EXERCISE AIM: Transcribe each entry exactly; skip the images.

Records drawn from a dataset
------------------------------------------------------------

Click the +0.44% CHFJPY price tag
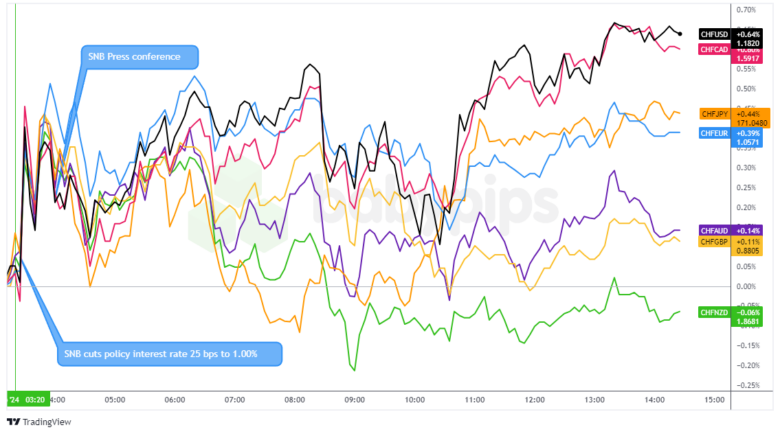Image resolution: width=780 pixels, height=434 pixels. pos(748,113)
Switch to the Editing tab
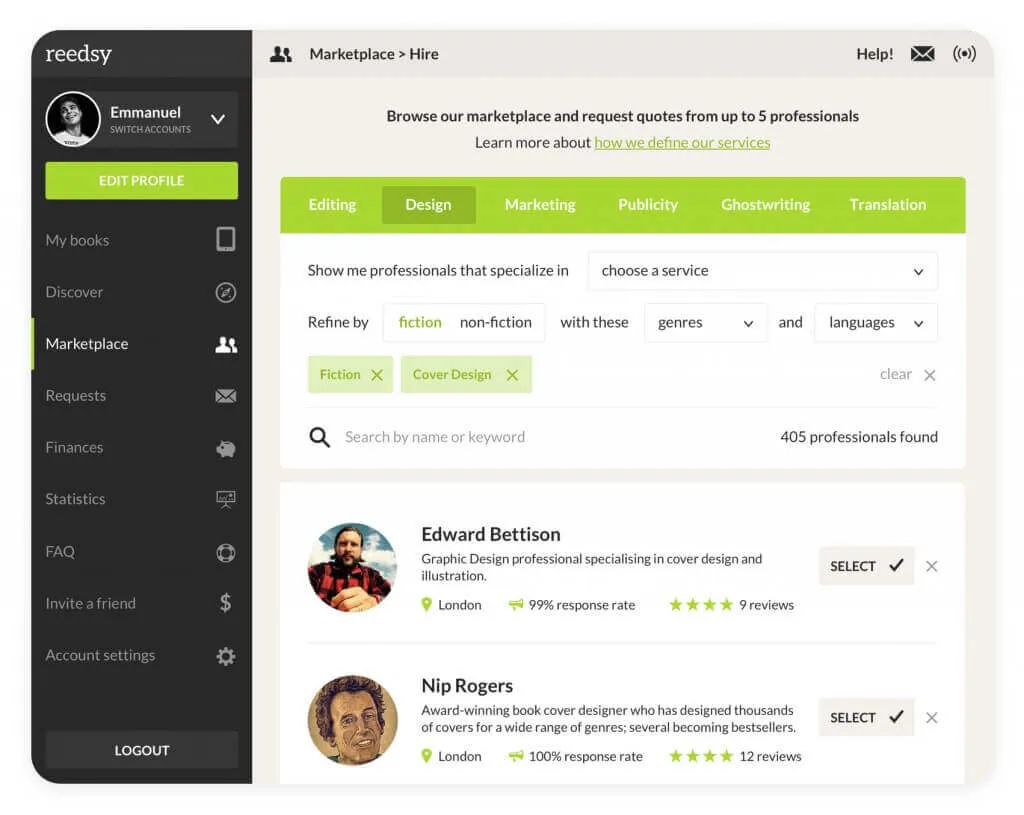 click(x=332, y=205)
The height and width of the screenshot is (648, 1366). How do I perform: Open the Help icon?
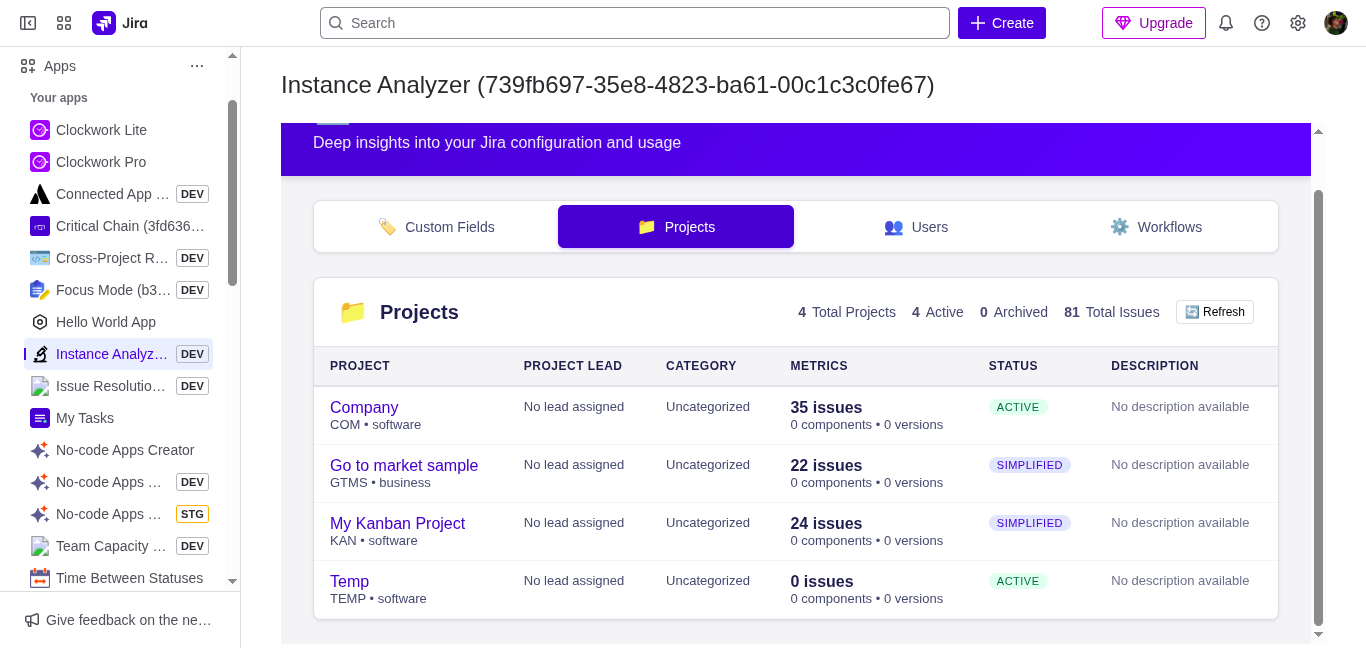pos(1262,22)
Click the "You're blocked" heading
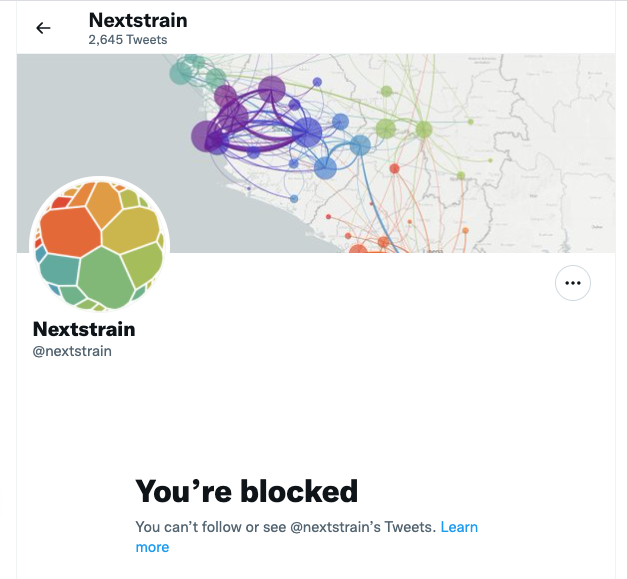This screenshot has width=627, height=579. point(246,491)
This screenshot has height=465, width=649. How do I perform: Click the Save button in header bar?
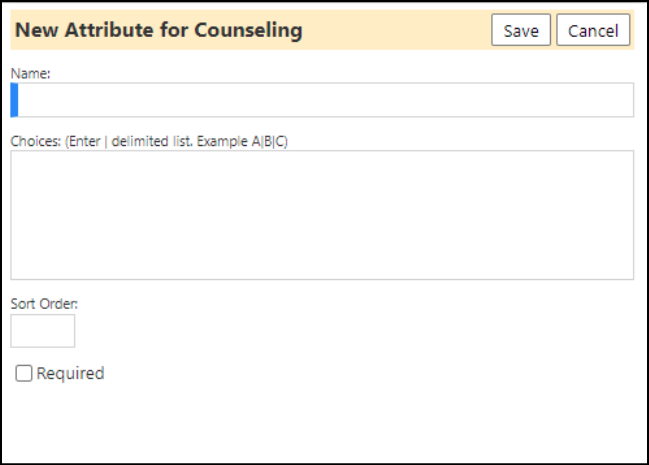coord(521,30)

------------------------------------------------------------

RESULT OF THE EXERCISE:
Click the +0.44% CHFJPY price tag
Image resolution: width=780 pixels, height=434 pixels. pos(748,113)
Switch to the Editing tab
 click(x=332, y=205)
The height and width of the screenshot is (648, 1366). How do I perform: Open the Help icon?
pos(1262,22)
Click the "You're blocked" heading
This screenshot has width=627, height=579. point(246,491)
This screenshot has height=465, width=649. How do I perform: Click the Save button in header bar?
coord(521,30)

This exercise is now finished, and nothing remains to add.